Raft

Raft is a consensus algorithm that uses leaders to implement fault tolerant state machine replication. There are several key components to its specification:

Leader election: nodes will elect one leader at a time.
Log replication: leader broadcasts messages to replicas in order.
Crash recovery: handles crashed replicas.
Log compaction: discards obsolete log entries.
Client interaction: ensures exactly-once semantics.

It implements a linearisable consistency model. This partly means that its performance is fairly poor relative to other distributed tools (possibly with weaker consistency models). The relative performance for Raft increases for read-heavy systems (intuitively, write-heavy systems will need to do expensive replication operations).

Leader election

Raft divides the timeline into multiple terms (or epochs). Each term begins with a leader election initiated by candidate node(s). If an election fails, a term has no leader. Otherwise, a term has one leader that performs log replication. Each node maintains their own view of what the current term is (no global view). This current term is exchanged in each RPC, so that if a server sees a term greater than itself, then it updates itself and becomes a follower. And eventually all terms will converge on the latest value. Terms essentially act as a logical clock.

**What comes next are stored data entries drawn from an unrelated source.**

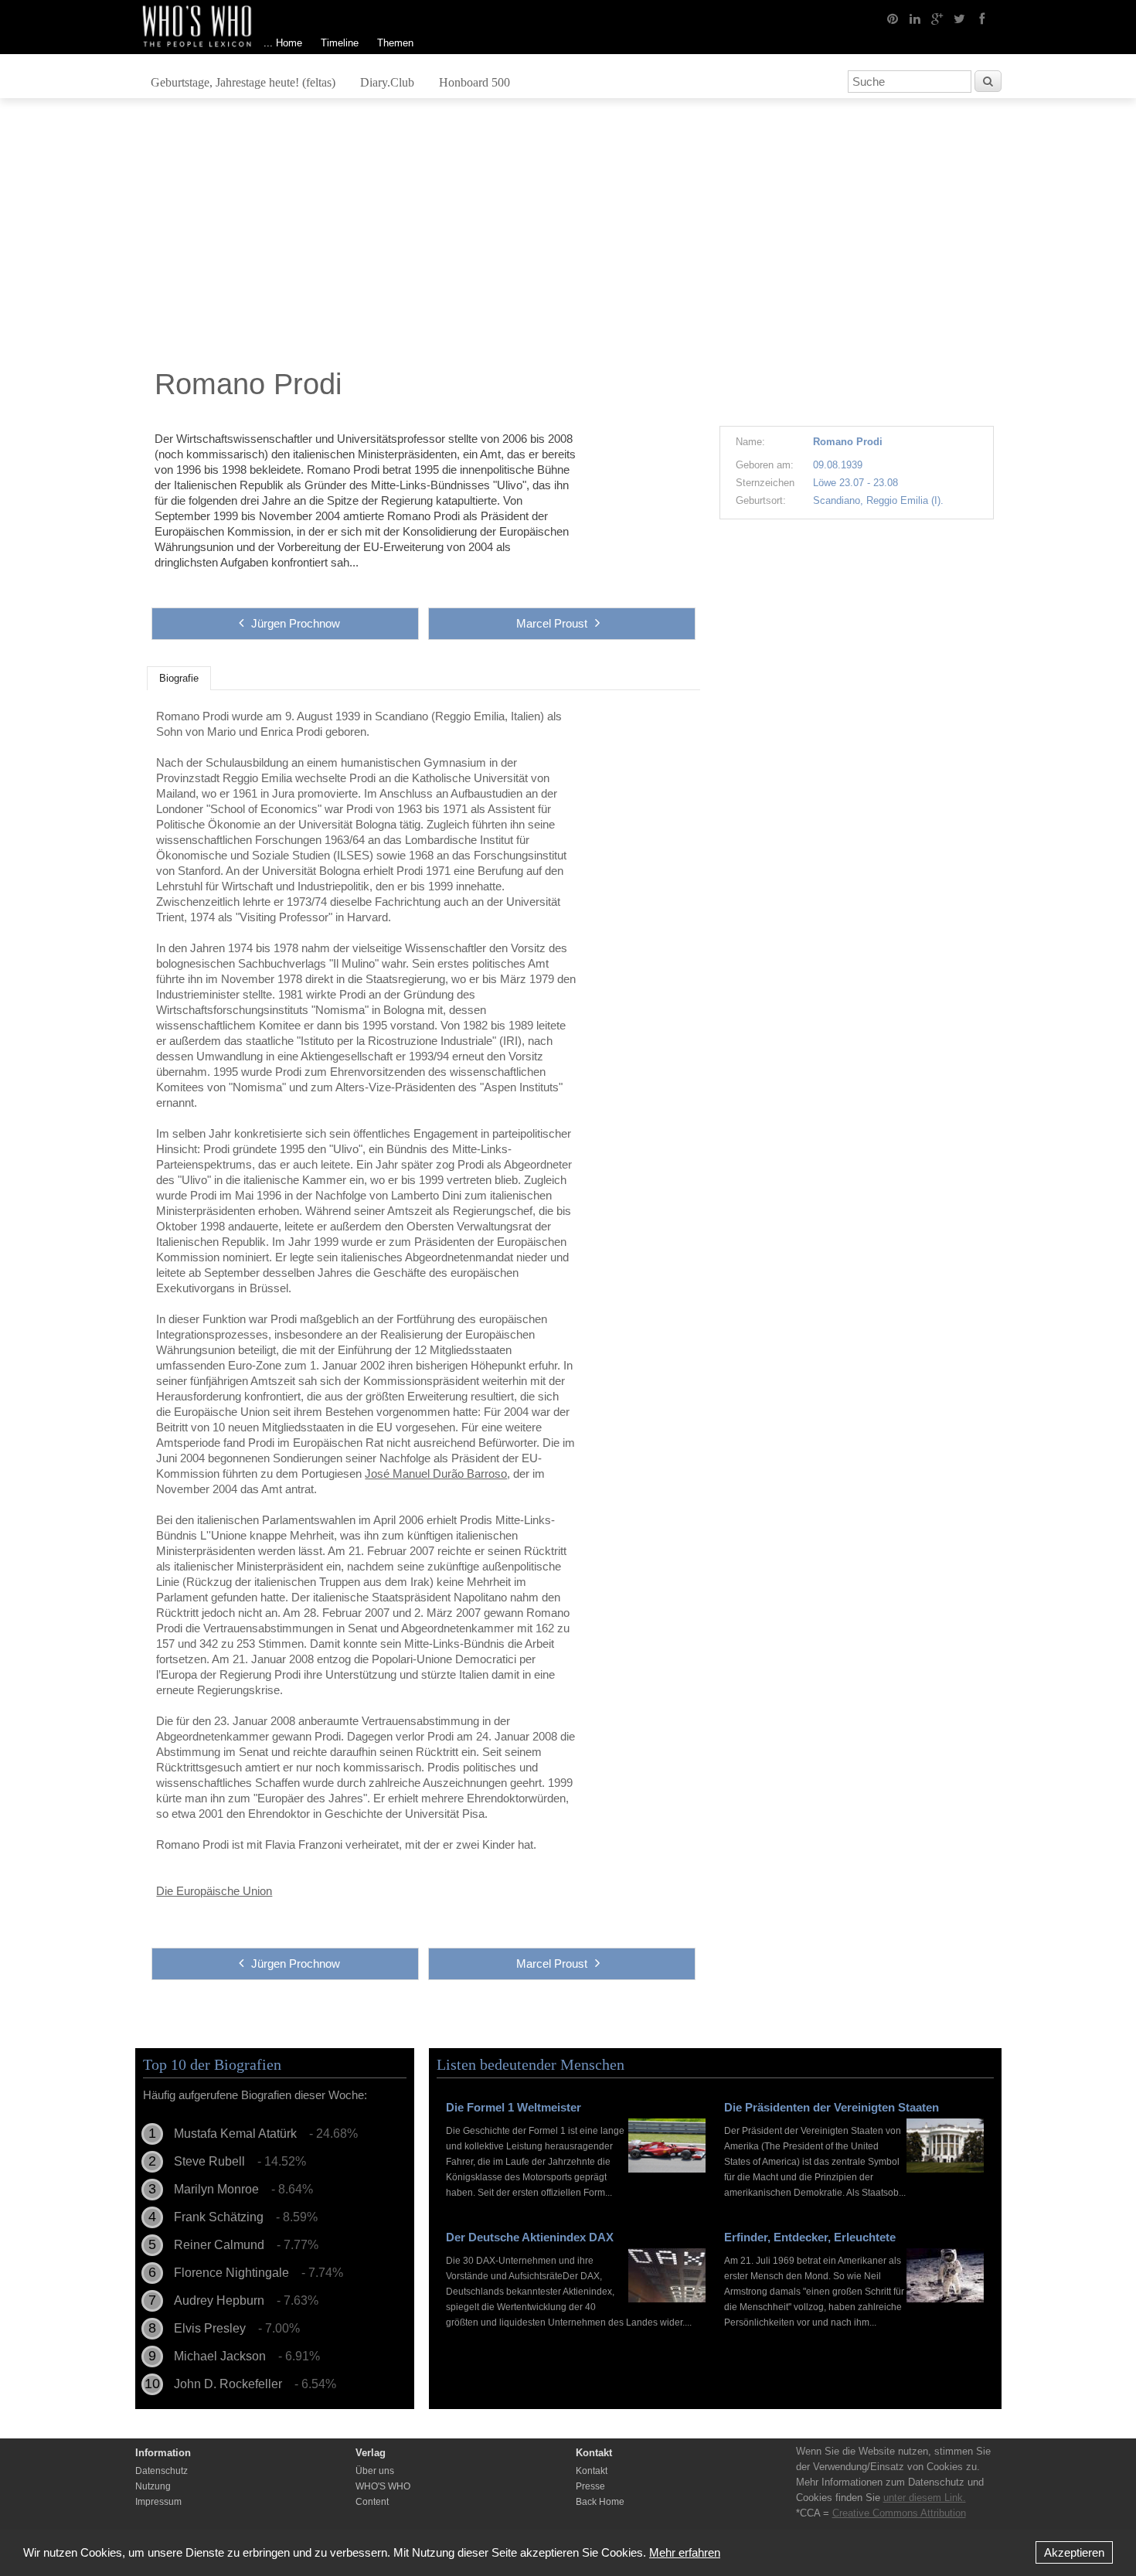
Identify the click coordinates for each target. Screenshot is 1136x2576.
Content (372, 2501)
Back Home (600, 2501)
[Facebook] (982, 18)
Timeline (340, 43)
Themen (395, 43)
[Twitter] (960, 18)
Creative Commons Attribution (899, 2513)
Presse (590, 2486)
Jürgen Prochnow (295, 623)
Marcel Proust (551, 623)
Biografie (179, 678)
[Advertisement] (568, 237)
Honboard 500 (474, 82)
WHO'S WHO (382, 2486)
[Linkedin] (915, 18)
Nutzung (153, 2486)
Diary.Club (387, 82)
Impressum (158, 2501)
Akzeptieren (1074, 2552)
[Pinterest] (892, 18)
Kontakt (591, 2470)
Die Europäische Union (214, 1890)
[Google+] (937, 18)
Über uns (374, 2470)
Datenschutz (161, 2470)
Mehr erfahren (684, 2552)
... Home (283, 43)
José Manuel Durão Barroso (436, 1473)
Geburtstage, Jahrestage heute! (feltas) (243, 82)
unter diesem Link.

Each replica is in any one three states:

Followers receive messages from the leader. They’re passive, but expect regular heartbeats.
Candidates start an election to try to become the new leader.
Leaders handle all client interactions and perform log replication. Heartbeats are sent periodically by the leader. These use the AppendEntries RPC with an empty append log. Heartbeat timers should be a single deterministic, fixed periodic value. When a follower has received a heartbeat, they should reset an election timer. This timer is random within a range greater than the heartbeat timer (the randomness ensures election conflicts get resolved eventually, if they happen at all).

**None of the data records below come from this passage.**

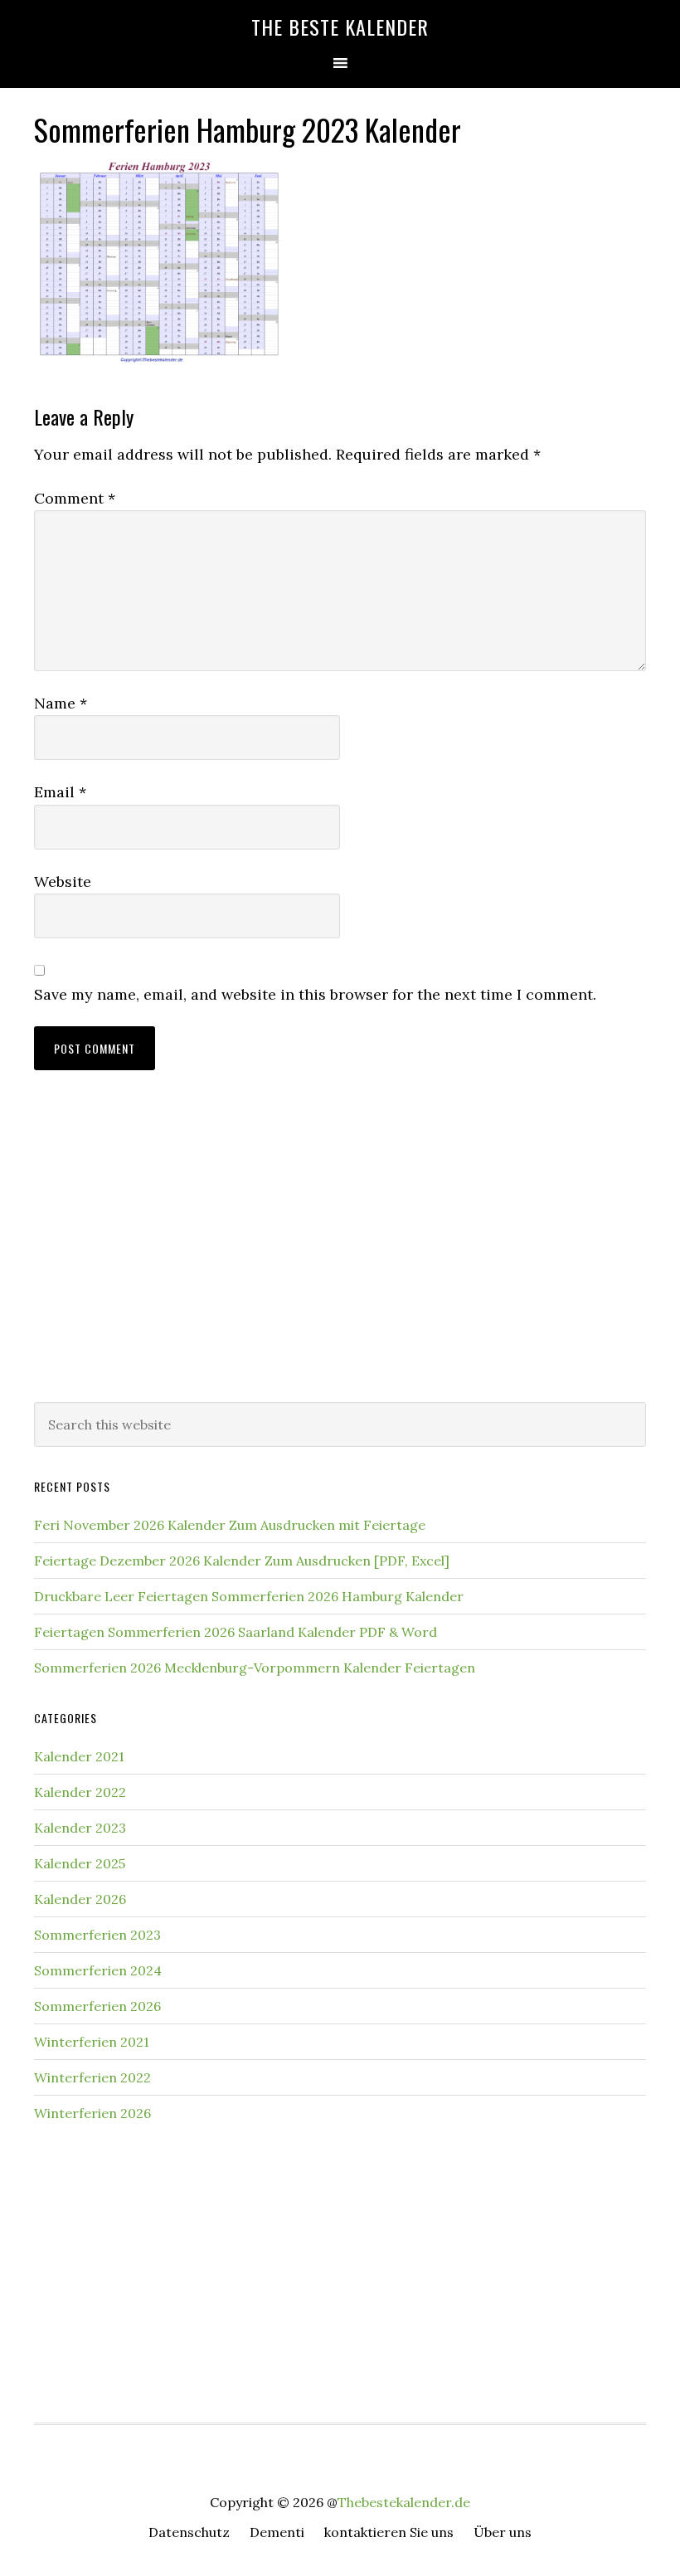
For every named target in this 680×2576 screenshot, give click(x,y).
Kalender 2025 (79, 1863)
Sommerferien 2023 (97, 1934)
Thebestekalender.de (404, 2502)
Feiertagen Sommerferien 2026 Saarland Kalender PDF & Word (235, 1632)
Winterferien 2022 (92, 2077)
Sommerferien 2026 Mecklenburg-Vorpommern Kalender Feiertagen (254, 1667)
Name (60, 703)
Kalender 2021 (79, 1756)
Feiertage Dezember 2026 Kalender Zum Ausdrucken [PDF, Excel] (241, 1560)
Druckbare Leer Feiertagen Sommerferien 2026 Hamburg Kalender (249, 1596)
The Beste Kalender (340, 26)
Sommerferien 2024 (98, 1970)
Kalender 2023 (80, 1827)
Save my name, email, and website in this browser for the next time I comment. (315, 994)
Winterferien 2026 (92, 2113)
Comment (74, 498)
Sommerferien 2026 (97, 2006)
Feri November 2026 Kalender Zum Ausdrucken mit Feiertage (229, 1525)
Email (60, 791)
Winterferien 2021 (91, 2041)
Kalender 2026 (80, 1899)
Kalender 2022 (80, 1792)
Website (62, 881)
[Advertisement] (340, 1253)
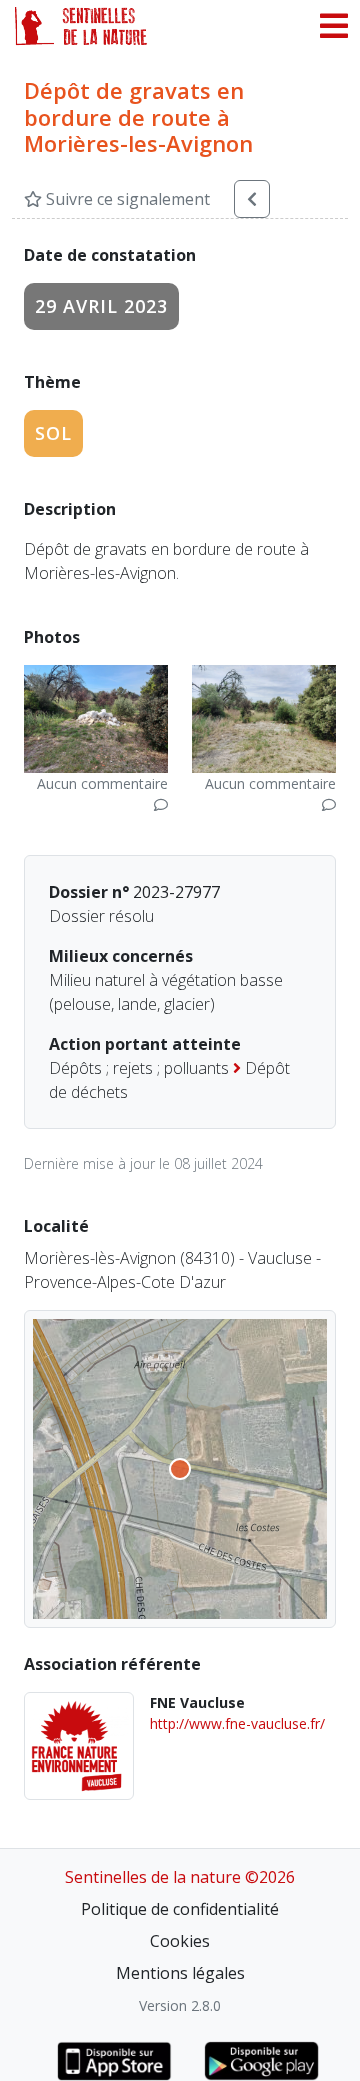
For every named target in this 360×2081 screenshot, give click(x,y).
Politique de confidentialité (180, 1909)
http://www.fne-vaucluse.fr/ (237, 1723)
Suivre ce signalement (126, 199)
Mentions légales (180, 1973)
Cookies (180, 1941)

On system start-up, all nodes in the network will be in the follower state with some election timeout. The first node that times out will initiate an election and possibly become the leader, after which it sends periodic heartbeats to maintain authority.

When the timer has timed out, the follower will transition to a candidate and initiate an election, with the assumption that the leader has crashed. It starts the election by incrementing the current term, changing its state, and voting for itself. Then, it sends a RequestVote RPC to all other replicas. There are three possible outcomes:

A candidate will win the election if it receives votes from a majority of the servers in the full cluster (i.e., this includes dead nodes). Each node can cast at most one ballot for a given term (if it sees a node with a higher term, then it resets its vote status). This ensures that there is only one leader at a time.
Or, a candidate may receive an AppendEntries RPC from another node that claims to be the leader. If this RPC is legitimate, i.e., the received term is higher than itself, then the node will transition back to a follower node (and the election should fail).
Or, the candidate neither wins nor loses the election. This can be caused by multiple nodes entering an election state at the same time. Since nodes vote for themselves, it means that no node will cast an affirmative vote. In this case, each candidate times out and will start an new election. The randomised timeouts ensure that split votes are resolved quickly and are relatively rare.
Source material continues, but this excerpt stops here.